Large Language Models for cross-language code clone detection
- URL: http://arxiv.org/abs/2408.04430v2
- Date: Tue, 28 Jan 2025 17:32:33 GMT
- Title: Large Language Models for cross-language code clone detection
- Authors: Micheline Bénédicte Moumoula, Abdoul Kader Kabore, Jacques Klein, Tegawendé Bissyande,
- Abstract summary: Cross-lingual code clone detection has gained traction within the software engineering community.
Inspired by the significant advances in machine learning, this paper revisits cross-lingual code clone detection.
We evaluate the performance of five (05) Large Language Models (LLMs) and eight prompts (08) for the identification of cross-lingual code clones.

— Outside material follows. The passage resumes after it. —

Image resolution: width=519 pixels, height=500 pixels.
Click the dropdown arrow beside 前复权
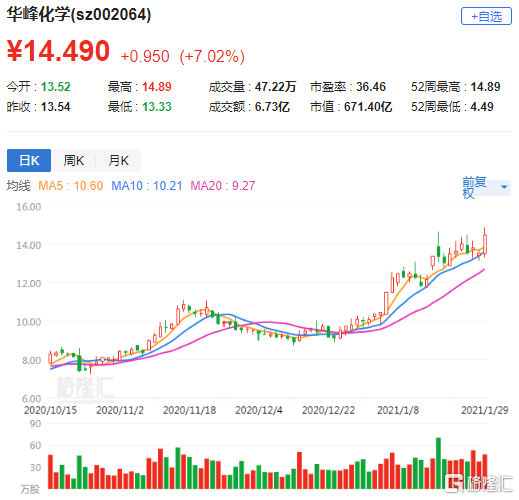coord(504,187)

- Score: 3.5202378300682162
- License:
- Abstract: With the involvement of multiple programming languages in modern software development, cross-lingual code clone detection has gained traction within the software engineering community. Numerous studies have explored this topic, proposing various promising approaches. Inspired by the significant advances in machine learning in recent years, particularly Large Language Models (LLMs), which have demonstrated their ability to tackle various tasks, this paper revisits cross-lingual code clone detection. We evaluate the performance of five (05) LLMs and eight prompts (08) for the identification of cross-lingual code clones. Additionally, we compare these results against two baseline methods. Finally, we evaluate a pre-trained embedding model to assess the effectiveness of the generated representations for classifying clone and non-clone pairs. The studies involving LLMs and Embedding models are evaluated using two widely used cross-lingual datasets, XLCoST and CodeNet. Our results show that LLMs can achieve high F1 scores, up to 0.99, for straightforward programming examples. However, they not only perform less well on programs associated with complex programming challenges but also do not necessarily understand the meaning of "code clones" in a cross-lingual setting. We show that embedding models used to represent code fragments from different programming languages in the same representation space enable the training of a basic classifier that outperforms all LLMs by ~1 and ~20 percentage points on the XLCoST and CodeNet datasets, respectively. This finding suggests that, despite the apparent capabilities of LLMs, embeddings provided by embedding models offer suitable representations to achieve state-of-the-art performance in cross-lingual code clone detection.